British readers will need no introduction to Michael Portillo. The more mature ones will remember him from his time as a Member of Parliament. Paradoxically, the once a ‘rising star of the New Right’ was a Thatcherite Conservative despite having an exiled Spanish Republican as a father.
It has been observed that ‘All political lives…. end in failure…’ and Portillo’s best known political legacy is probably ‘The Portillo Moment’, a rather insubstantial bequest from a man who belongs to that very overcrowded institution, ‘the ex-future Prime Ministers Club’.
Younger HTBS Types (if there are such creatures) will be more familiar with him as a genial broadcaster/media whore (delete as appropriate). Portillo is one of those politicians who, when the pole proves too greasy and they leave politics, appear to go on television at any opportunity, and for any reason – serious, frivolous and vacuous. One of his most successful attempts at appearing on British TV screens has been to front a series of popular programmes, which began with “Great British Railway Journeys” and which were followed by “Great Continental Railway Journeys” and, most recently, “Great American Railroad Journeys”. These programmes have, in fact, very little to do with trains, the railway tracks simply literally and metaphorically connect a series of local stories in what is part travel guide, part lightweight history programme. The Daily Telegraph summarised them thus: ‘Over a mild half-hour, Portillo travels from landmark to landmark, talking to enthusiastic locals and pondering the course of history.’
All this sounds rather critical, but Portillo and his show are entirely watchable – particularly an episode of his American odyssey that was first broadcast on the BBC on 26 January titled ‘New Haven, Connecticut, to Mount Washington, New Hampshire’. The programme guide tells us, ‘In New Haven, a crash course in rowing takes place on a stretch of water where college teams from Yale and Harvard have battled for victory since 1852’. This is not strictly correct, the Harvard – Yale clash has changed venues four times in its history. Wisely, the ‘enthusiastic local’ Portillo talked to for this experience was rowing historian, collector, benefactor and former Yale oarsman, Tom Weil.

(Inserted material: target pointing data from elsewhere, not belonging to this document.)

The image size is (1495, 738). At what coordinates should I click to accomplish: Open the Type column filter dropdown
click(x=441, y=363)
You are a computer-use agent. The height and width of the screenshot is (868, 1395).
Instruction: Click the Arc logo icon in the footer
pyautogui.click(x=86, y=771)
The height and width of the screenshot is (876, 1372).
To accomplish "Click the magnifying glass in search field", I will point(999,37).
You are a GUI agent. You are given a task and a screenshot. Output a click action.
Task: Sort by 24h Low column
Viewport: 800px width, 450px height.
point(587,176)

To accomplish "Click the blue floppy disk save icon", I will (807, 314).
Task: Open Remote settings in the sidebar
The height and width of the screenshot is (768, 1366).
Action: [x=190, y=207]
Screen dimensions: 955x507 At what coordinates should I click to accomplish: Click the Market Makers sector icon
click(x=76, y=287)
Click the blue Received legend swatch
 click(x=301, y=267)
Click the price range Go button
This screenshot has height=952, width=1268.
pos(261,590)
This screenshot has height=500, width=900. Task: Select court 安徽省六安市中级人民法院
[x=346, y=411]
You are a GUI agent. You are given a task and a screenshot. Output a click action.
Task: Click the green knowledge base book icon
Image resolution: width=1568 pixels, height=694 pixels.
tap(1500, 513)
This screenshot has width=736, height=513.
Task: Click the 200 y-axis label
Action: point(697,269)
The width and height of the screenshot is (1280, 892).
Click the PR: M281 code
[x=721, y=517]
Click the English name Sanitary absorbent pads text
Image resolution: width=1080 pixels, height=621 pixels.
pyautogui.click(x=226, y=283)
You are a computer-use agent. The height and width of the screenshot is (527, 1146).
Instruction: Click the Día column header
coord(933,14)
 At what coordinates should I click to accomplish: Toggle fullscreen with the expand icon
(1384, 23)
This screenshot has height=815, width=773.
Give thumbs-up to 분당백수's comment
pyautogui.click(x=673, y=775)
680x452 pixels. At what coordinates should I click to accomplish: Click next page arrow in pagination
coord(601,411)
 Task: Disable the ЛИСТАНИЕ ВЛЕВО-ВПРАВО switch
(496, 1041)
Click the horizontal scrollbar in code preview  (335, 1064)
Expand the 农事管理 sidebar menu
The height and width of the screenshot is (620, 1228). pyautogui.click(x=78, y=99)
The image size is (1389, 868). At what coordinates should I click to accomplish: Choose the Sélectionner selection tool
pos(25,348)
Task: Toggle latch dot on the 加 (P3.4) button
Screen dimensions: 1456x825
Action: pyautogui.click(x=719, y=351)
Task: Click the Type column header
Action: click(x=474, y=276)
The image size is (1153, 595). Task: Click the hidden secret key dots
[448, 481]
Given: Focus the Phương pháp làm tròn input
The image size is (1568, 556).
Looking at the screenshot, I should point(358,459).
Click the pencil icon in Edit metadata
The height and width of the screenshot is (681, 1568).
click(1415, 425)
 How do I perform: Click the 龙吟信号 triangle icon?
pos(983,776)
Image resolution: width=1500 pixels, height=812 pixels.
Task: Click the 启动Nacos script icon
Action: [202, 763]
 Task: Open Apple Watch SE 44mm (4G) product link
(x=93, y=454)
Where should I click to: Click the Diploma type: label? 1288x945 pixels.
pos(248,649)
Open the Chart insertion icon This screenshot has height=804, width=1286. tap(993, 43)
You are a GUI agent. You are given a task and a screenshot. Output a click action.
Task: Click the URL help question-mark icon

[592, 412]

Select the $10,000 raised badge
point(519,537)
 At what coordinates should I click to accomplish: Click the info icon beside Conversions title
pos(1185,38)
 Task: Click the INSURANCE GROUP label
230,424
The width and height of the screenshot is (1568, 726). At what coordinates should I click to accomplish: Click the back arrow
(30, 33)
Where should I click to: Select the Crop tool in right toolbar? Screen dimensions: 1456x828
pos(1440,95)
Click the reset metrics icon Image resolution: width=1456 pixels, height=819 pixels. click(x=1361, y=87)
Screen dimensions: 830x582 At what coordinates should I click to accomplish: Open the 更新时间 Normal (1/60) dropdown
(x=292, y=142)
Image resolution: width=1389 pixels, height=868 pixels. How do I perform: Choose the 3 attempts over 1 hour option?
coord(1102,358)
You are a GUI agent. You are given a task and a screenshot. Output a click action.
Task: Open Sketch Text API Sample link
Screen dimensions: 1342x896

Portillo began the five-minute rowing segment by noting what a very big business American collegiate sport is – but gave rowing the credit for starting it all. He went to Yale’s fantastic Gilder Boathouse, a 22,000-square-foot, purpose-built facility opened in 2000. In the Trophy Room, he met Tom who told him that rowing began at Yale in 1843 when seven students purchased a gig for $26.50, thinking that ‘it might be fun’. The picture then cut away to the historic Gales Ferry Boathouse in New London, the scene of the annual Harvard – Yale races. Tom explained that these began in 1852 when the local railroad company covered the costs of a rowing regatta between the two great universities in the hope of developing tourist traffic on their trains. This was, Portillo was told, the beginning of intercollegiate sports in the United States.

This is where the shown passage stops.